Skip to content

[SPARK-55347][SQL] Pass Generated Column as Expression to DSV2#54126

Open
szehon-ho wants to merge 2 commits intoapache:masterfrom
szehon-ho:analyze_generated_column
Open

[SPARK-55347][SQL] Pass Generated Column as Expression to DSV2#54126
szehon-ho wants to merge 2 commits intoapache:masterfrom
szehon-ho:analyze_generated_column

Conversation

@szehon-ho
Copy link
Member

What changes were proposed in this pull request?

This change passes a DSV2 Expression (from an analyzed generated column Expression) to the DSV2 API.

It also cleans up the code. Previously, the generation expression is analyzed by an independent analyzer. Now, it is inline (similar to how constraint expressions are analyzed).

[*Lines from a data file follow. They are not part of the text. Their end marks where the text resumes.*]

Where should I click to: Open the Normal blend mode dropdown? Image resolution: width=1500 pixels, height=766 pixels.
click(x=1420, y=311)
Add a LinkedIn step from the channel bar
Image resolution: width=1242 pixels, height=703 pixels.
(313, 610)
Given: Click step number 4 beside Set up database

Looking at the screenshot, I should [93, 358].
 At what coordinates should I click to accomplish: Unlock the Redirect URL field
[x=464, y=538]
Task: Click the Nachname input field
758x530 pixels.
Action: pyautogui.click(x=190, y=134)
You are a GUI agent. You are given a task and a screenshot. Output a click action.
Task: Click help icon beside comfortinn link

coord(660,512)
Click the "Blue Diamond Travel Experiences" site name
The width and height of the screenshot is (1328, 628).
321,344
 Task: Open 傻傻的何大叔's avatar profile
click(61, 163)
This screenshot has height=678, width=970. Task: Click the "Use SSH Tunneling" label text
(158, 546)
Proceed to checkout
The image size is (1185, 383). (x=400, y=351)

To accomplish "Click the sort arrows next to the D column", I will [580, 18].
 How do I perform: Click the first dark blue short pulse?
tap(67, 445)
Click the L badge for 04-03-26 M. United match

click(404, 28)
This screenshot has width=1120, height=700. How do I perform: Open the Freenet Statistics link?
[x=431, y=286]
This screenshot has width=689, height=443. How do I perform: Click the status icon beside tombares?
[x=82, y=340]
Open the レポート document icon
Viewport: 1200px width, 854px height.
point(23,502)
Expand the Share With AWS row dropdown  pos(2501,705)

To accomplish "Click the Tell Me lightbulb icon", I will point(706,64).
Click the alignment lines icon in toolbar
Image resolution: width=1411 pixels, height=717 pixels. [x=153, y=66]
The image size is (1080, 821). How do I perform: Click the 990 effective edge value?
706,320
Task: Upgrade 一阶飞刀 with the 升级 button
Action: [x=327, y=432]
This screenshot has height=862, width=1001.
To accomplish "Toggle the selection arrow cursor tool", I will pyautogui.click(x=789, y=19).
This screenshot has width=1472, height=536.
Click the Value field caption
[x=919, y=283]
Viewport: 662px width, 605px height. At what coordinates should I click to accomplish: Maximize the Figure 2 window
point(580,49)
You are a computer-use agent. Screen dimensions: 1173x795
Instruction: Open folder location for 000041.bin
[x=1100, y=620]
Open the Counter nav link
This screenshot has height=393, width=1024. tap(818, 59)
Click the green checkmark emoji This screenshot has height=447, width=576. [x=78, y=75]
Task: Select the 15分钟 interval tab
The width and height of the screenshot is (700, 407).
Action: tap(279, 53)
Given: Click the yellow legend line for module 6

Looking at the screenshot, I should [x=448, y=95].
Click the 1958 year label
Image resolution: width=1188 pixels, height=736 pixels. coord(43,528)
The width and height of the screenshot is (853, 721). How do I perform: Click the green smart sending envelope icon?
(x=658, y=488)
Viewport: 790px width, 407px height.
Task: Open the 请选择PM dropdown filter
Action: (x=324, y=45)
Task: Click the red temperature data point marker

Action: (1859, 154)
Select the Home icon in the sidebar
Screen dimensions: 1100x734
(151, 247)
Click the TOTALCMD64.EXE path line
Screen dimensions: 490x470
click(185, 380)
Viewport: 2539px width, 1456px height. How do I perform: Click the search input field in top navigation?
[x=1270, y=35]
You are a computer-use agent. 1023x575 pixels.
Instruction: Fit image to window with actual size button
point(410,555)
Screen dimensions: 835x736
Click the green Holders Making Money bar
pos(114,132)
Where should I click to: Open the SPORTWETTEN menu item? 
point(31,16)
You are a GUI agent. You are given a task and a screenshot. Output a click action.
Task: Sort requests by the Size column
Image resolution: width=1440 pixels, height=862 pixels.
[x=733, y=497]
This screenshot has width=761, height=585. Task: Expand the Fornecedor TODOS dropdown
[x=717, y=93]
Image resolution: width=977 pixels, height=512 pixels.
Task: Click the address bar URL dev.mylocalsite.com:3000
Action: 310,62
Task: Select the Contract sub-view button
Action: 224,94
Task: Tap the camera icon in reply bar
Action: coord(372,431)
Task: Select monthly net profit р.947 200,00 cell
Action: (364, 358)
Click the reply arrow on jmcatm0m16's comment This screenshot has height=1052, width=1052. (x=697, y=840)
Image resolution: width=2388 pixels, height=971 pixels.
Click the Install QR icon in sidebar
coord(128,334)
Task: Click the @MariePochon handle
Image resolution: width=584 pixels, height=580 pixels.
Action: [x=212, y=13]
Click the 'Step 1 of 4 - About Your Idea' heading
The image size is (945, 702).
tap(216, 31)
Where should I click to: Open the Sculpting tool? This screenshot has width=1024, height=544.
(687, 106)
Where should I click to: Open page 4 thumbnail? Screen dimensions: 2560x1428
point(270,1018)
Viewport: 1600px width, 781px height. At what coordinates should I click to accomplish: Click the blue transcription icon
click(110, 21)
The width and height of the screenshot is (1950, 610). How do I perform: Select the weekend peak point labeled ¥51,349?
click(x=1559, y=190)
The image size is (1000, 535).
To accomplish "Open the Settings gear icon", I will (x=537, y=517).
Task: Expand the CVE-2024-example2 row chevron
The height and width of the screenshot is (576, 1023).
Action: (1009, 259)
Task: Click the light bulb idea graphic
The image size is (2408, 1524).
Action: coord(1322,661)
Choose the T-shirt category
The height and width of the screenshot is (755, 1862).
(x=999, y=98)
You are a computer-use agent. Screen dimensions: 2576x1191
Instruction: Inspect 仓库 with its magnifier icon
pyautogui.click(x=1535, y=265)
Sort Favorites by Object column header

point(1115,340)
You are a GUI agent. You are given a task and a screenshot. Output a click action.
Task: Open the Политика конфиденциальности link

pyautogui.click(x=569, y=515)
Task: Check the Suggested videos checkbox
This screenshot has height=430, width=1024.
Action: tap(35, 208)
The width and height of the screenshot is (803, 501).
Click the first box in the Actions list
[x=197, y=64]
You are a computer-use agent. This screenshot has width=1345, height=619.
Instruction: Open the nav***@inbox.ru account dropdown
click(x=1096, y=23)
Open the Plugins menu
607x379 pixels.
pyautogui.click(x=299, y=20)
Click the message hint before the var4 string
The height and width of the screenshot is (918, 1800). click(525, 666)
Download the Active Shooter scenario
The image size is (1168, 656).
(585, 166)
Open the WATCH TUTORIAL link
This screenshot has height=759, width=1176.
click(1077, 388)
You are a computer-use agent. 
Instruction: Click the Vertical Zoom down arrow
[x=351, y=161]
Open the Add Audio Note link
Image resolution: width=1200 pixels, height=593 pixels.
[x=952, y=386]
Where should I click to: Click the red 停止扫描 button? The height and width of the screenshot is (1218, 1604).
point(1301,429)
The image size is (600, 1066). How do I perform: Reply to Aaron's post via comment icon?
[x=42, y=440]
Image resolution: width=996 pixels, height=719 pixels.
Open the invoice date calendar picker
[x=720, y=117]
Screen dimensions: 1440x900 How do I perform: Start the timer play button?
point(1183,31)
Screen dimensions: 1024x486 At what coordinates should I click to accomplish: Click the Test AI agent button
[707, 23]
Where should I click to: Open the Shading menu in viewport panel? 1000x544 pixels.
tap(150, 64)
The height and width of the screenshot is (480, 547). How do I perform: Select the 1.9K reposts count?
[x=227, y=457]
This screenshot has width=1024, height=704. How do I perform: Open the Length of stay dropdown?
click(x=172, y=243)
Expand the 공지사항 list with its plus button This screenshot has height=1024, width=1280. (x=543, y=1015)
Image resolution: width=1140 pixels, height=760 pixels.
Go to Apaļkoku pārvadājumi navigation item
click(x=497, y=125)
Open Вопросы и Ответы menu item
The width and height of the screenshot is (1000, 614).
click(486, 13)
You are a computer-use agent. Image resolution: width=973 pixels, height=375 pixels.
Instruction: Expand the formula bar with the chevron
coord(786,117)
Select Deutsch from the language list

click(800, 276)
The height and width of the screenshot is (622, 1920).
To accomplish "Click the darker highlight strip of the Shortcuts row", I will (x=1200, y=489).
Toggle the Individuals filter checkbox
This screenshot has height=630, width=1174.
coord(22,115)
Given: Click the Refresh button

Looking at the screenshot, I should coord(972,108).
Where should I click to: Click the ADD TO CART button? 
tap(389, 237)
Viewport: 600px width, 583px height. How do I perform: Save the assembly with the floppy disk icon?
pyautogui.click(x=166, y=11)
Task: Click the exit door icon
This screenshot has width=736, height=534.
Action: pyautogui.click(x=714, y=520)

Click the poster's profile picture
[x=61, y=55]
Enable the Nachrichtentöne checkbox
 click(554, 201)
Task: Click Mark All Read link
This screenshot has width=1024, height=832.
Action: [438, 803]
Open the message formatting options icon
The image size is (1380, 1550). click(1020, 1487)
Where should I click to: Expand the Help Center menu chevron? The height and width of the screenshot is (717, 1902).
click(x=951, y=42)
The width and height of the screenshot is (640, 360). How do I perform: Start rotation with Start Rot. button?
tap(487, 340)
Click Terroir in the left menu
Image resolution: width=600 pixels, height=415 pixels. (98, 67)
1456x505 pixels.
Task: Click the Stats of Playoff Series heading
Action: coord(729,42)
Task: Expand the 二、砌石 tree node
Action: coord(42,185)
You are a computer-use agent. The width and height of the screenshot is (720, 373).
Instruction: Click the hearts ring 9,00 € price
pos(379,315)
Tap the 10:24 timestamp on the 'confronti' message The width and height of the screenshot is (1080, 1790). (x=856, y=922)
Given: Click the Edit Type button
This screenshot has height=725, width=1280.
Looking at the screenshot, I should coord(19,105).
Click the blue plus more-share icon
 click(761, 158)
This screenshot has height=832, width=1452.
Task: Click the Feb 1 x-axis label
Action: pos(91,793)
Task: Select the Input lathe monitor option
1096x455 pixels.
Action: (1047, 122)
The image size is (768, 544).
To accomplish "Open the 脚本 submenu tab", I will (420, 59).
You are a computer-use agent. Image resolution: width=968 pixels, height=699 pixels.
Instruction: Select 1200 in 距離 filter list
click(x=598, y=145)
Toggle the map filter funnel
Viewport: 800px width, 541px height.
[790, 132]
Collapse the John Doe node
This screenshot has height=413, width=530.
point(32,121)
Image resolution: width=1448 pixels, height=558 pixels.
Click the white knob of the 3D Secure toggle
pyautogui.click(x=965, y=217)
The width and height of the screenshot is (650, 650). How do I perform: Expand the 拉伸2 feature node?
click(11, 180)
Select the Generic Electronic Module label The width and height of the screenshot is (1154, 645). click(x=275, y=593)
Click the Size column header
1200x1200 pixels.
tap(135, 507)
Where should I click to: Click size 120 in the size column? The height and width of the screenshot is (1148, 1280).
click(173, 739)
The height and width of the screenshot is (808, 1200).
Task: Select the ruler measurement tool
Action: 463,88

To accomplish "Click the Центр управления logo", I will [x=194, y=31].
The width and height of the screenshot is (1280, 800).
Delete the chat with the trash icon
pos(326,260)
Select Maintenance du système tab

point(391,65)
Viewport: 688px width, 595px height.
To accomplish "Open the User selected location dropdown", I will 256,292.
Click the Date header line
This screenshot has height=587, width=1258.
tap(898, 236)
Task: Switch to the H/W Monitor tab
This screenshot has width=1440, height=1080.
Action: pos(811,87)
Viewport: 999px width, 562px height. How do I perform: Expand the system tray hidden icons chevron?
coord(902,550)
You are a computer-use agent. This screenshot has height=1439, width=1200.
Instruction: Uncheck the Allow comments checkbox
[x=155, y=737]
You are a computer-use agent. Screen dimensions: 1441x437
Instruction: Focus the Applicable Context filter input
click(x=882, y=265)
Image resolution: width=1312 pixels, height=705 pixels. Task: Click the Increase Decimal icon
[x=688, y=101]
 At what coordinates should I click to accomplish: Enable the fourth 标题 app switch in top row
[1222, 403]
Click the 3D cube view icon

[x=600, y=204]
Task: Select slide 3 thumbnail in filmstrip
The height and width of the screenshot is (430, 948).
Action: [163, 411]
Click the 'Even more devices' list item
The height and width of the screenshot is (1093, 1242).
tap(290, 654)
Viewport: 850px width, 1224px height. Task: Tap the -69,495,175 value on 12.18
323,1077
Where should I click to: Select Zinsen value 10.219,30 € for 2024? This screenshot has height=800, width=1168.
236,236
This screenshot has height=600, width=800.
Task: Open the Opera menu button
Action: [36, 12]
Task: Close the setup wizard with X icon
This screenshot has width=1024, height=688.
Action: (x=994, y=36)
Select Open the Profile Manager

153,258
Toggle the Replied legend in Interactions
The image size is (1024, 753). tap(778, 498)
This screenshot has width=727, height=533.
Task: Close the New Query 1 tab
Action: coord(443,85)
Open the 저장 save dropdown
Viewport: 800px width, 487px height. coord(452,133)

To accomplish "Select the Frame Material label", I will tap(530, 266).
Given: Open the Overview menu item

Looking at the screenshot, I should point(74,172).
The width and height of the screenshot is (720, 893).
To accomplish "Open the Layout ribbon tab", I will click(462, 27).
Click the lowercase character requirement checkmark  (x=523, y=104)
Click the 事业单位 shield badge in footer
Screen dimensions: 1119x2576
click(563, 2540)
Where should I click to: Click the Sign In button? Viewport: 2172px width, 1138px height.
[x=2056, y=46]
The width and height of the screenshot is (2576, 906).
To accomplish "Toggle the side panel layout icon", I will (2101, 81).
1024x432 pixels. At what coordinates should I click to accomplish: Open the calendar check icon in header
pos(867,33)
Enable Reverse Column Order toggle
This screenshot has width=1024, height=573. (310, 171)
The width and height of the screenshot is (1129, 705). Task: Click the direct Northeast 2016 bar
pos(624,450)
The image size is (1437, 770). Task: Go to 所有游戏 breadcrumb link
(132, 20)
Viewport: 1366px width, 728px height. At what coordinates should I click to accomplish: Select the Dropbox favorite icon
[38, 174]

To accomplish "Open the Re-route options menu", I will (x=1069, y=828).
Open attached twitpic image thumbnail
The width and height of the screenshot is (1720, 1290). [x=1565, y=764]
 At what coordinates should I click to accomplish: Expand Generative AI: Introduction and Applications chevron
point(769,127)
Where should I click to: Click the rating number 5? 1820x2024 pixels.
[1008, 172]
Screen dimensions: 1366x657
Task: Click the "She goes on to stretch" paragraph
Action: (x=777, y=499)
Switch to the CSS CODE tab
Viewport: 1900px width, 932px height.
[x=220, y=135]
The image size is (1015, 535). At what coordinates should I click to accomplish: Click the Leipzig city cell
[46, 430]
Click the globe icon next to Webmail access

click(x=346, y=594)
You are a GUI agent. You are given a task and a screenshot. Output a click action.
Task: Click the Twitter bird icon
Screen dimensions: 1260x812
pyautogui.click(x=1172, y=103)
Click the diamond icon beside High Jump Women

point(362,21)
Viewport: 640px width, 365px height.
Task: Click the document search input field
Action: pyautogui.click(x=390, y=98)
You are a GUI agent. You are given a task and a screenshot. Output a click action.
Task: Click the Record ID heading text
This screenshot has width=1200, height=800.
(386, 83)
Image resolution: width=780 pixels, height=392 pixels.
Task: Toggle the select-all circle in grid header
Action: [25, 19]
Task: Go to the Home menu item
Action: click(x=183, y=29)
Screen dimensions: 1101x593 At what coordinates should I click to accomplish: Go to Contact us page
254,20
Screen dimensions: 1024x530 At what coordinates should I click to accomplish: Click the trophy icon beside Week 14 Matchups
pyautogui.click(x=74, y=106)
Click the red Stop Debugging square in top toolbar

This makes it easier to run optimizer rules to constant fold the expression, before they are passed into DSV2.

Why are the changes needed?

Code cleanup and to make DSV2 data source able to work with DSV2 Expression API for generated columns

Does this PR introduce any user-facing change?

Some error messages may change, but overall should be the same.

How was this patch tested?

Added new tests in DataSourceV2DataFrameSuite, and changed error case expectations in existing tests.

Was this patch authored or co-authored using generative AI tooling?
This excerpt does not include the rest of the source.